- [TASK TO COMPLETE]: Turn the lines between the one holding "The image size" and the one holding "at that location.", inclusive, into a numbered list. Leave out any blank lines.

- [RECORDS TO USE]:
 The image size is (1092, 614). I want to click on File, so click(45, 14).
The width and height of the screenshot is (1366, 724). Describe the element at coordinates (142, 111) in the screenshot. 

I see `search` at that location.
---
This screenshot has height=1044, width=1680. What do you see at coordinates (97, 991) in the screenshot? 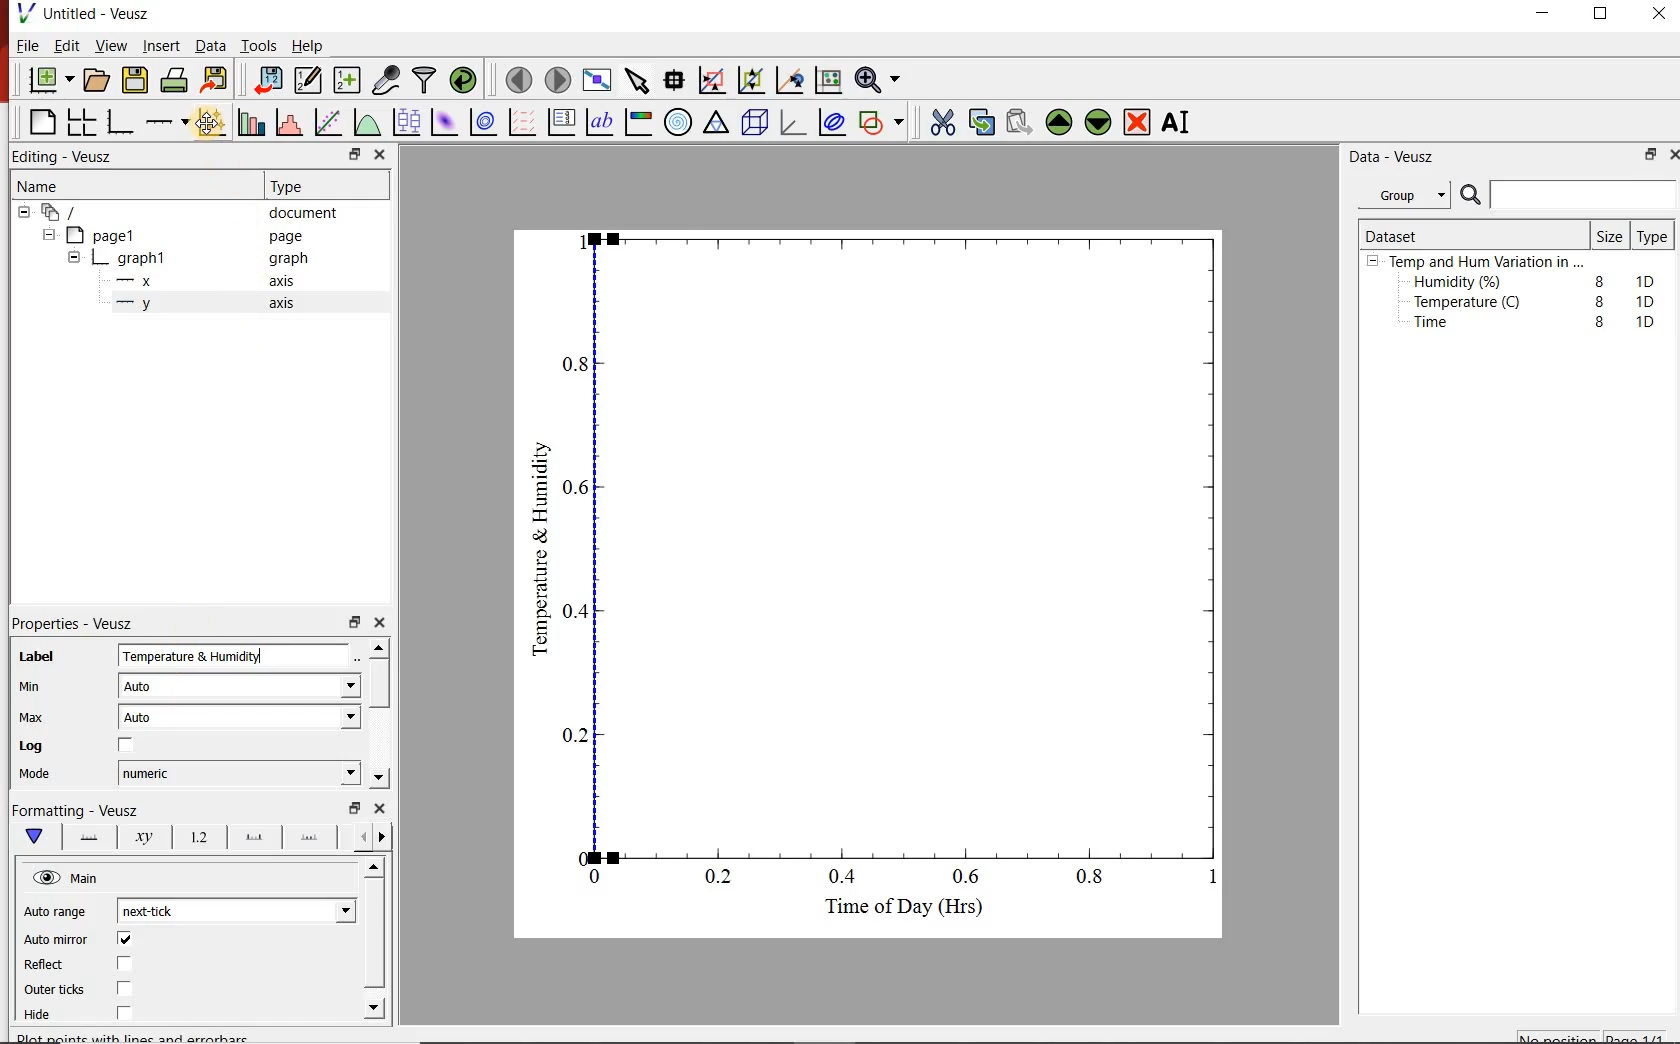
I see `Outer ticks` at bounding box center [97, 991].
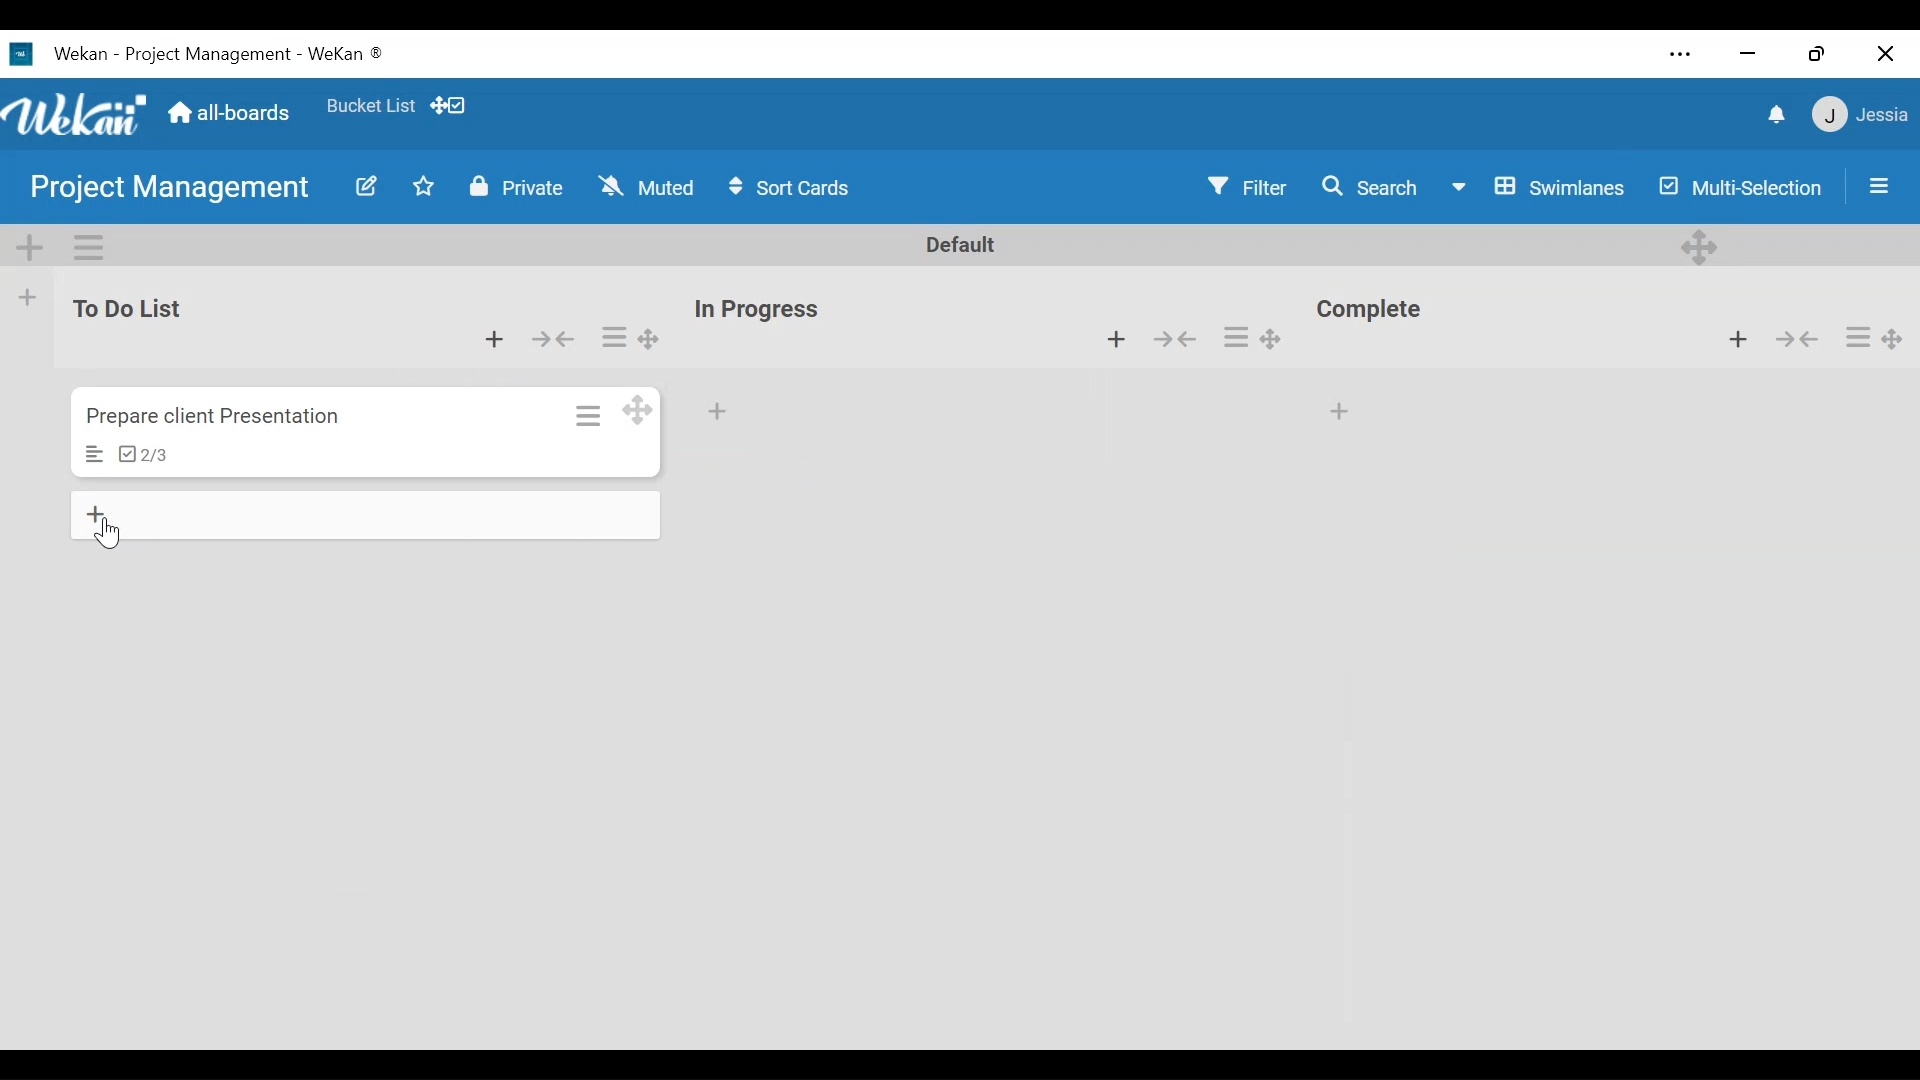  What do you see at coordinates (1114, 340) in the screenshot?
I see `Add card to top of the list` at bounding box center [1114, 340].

- [FINISHED EXERCISE]:
1.  The image size is (1092, 614). I want to click on File, so click(45, 14).
2. The width and height of the screenshot is (1366, 724). Describe the element at coordinates (142, 111) in the screenshot. 
3. I see `search` at that location.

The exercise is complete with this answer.